**Exercise description:** Down to the last line, reproduce the data below exactly.

**Stored data:**
┏━━
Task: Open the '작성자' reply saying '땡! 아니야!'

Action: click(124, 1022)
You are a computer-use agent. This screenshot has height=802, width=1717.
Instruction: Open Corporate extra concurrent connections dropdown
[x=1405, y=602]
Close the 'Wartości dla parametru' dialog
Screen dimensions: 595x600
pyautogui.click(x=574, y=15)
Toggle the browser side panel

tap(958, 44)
┗━━
**The completed task:**
Task: Open the '작성자' reply saying '땡! 아니야!'

Action: click(124, 1022)
You are a computer-use agent. This screenshot has height=802, width=1717.
Instruction: Open Corporate extra concurrent connections dropdown
[x=1405, y=602]
Close the 'Wartości dla parametru' dialog
Screen dimensions: 595x600
pyautogui.click(x=574, y=15)
Toggle the browser side panel

tap(958, 44)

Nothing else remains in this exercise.